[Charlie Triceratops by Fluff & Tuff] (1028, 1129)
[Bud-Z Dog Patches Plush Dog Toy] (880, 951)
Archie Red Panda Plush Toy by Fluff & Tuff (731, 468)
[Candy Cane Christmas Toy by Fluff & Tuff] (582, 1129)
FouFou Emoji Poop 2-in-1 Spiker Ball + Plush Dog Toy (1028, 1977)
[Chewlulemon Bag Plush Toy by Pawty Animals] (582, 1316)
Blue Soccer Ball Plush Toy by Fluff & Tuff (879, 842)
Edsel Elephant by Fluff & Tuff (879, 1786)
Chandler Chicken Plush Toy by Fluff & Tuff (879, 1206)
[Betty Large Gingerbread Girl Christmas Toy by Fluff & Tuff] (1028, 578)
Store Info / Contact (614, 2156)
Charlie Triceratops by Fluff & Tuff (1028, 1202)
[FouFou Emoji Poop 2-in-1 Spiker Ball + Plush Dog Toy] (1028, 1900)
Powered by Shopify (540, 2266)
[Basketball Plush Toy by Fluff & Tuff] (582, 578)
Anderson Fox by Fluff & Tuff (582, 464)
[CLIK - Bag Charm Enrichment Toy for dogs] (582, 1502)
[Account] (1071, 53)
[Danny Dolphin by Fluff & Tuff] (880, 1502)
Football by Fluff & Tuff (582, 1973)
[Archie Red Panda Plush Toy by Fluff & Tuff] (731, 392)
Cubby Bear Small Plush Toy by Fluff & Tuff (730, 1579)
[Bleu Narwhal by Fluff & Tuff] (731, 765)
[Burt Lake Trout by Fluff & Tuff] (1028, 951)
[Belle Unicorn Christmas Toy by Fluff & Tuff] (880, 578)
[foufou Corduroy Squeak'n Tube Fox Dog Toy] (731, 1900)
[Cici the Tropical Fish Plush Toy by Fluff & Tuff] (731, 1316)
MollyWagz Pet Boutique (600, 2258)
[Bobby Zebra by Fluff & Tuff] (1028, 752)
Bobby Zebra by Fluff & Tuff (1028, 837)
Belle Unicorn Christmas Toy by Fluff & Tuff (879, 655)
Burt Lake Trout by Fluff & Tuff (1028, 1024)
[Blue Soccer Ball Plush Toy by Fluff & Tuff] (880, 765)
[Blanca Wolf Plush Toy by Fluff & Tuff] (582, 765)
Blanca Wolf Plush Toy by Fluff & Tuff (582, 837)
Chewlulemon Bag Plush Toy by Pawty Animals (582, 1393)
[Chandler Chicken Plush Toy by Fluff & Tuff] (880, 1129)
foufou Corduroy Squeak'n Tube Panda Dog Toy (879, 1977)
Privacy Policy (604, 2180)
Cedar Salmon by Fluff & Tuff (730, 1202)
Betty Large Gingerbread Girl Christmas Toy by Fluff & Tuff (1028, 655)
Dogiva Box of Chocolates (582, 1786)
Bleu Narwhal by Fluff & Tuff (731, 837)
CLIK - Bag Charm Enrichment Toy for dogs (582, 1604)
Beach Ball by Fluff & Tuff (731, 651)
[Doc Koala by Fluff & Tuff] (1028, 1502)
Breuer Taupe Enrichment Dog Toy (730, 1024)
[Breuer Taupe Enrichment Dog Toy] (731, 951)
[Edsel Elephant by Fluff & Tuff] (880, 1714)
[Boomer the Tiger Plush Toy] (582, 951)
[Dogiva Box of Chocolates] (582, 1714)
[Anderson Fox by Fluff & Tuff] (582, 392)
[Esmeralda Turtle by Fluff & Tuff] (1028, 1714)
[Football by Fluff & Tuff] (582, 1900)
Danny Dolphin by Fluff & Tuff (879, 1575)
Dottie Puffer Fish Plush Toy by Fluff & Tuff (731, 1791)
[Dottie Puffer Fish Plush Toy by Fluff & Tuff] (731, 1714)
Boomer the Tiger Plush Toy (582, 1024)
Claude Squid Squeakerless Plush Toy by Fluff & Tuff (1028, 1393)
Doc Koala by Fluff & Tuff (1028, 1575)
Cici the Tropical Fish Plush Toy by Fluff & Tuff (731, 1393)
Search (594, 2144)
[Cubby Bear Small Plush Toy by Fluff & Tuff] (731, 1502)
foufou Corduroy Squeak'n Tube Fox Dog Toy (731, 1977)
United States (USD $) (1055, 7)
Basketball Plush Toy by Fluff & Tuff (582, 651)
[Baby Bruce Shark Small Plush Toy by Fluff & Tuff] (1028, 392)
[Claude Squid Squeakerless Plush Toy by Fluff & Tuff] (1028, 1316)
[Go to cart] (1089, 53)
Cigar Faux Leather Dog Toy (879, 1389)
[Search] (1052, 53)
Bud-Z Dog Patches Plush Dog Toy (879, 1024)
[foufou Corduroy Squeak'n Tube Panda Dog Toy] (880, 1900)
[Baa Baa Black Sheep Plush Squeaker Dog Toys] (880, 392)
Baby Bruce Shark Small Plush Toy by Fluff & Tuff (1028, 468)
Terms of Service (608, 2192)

+--

▶ _Directions for this task_
Display every line of the listing that contains the string "Dottie".

▶ _Answer space_
Dottie Puffer Fish Plush Toy by Fluff & Tuff (731, 1791)
[Dottie Puffer Fish Plush Toy by Fluff & Tuff] (731, 1714)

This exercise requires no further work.